Human hematopoietic development in vivo

The study of in vivo hematopoietic development in humans is less understood relative to the mouse model due to limitations in experimental approaches. However, evidence resulting from studies in the human embryo has indicated that definitive HSCs emerge in the embryo proper from aortic endothelium similar to observations made in the mouse [15,16]. Morphological studies also observed that HSC clusters can be found within the human aorta, and that these cells express CD34 (sialomucin, a marker to enrich for early hematopoietic progenitors) and CD45 (leukocyte common antigen), markers associated with the HSC fate [15]. Further similarities with the mouse model include the site of initial HSC formation within the aorta and subsequent hepatic colonization [15,17,18], and that definitive hematopoietic cells are derived from within the embryo and not the yolk sac [15,19].

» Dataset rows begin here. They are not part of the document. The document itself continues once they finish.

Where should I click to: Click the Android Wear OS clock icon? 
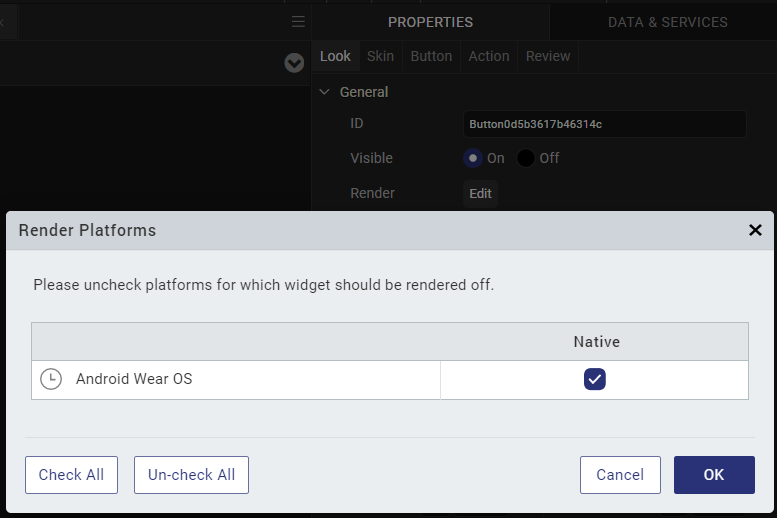tap(51, 379)
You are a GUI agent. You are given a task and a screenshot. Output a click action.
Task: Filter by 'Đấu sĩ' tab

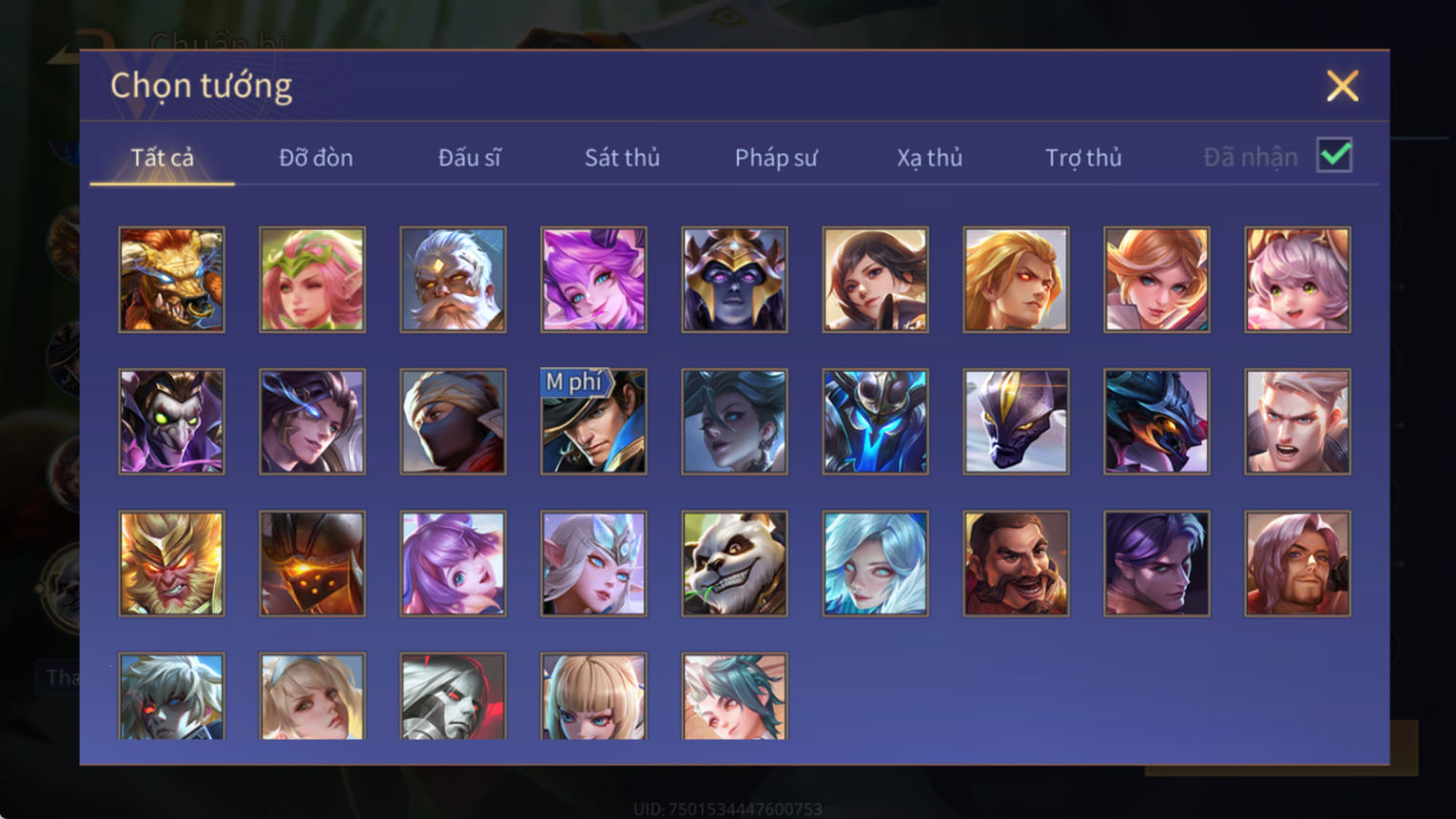click(469, 158)
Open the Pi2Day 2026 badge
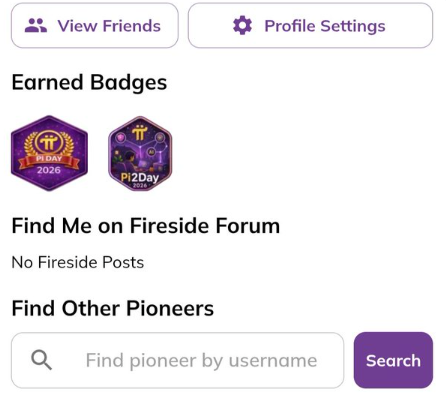The image size is (446, 414). click(140, 153)
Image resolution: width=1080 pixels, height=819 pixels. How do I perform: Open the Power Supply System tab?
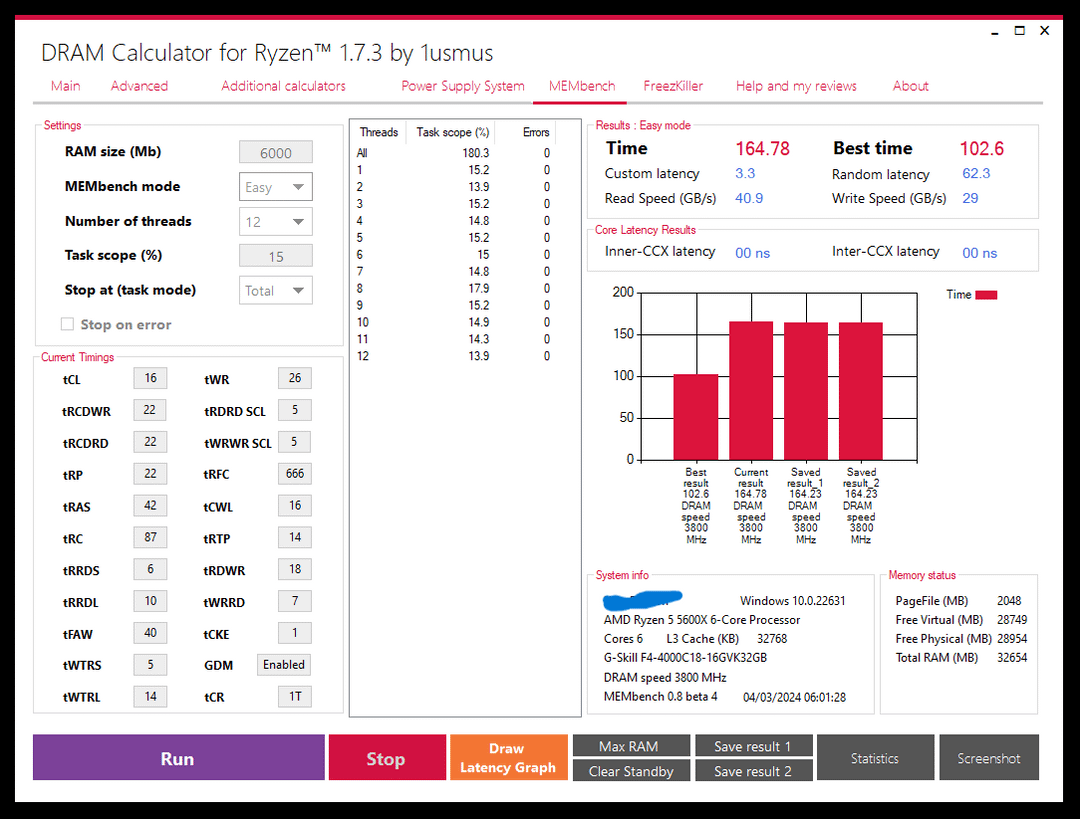(463, 86)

In vitro hematopoietic development

Given the observations made in animal models, several embryonic stem cell (ESC)-based in vitro developmental models have been established in the last 20 years. The two arguably most widely used models are the embryoid body system developed by the Keller group [20] and the OP9 co-culture system developed by the Honjo and Nakano groups [21,22].

Embryoid bodies are generated by aggregating ESCs, and cells expressing vascular endothelial growth factor receptor 2 (CD309) are thus induced to differentiate [20]. By isolating CD309-expressing cells and forming an aggregate, a hemangioblast is produced that can give rise to multipotent hematopoietic cells, which can give rise to erythroid, myeloid, and lymphoid lineages but are not capable of LT reconstitution in vivo [20,23]. On the other hand, by culturing ESCs with OP9 stromal cells, derived from the op/op mice that lack the colony-stimulating factor 1 gene, it is also possible to partially recapitulate hematopoietic development [21]. The products of this developmental model are also multipotent hematopoietic cells capable of erythroid, myeloid, and lymphoid development but not capable of achieving LT reconstitution [21,23]. In vitro ESC hematopoietic developmental models therefore clearly lacked fundamental components that could support the development of definitive HSCs in culture, which prompted further research into the signaling pathways that form the basis of this developmental program.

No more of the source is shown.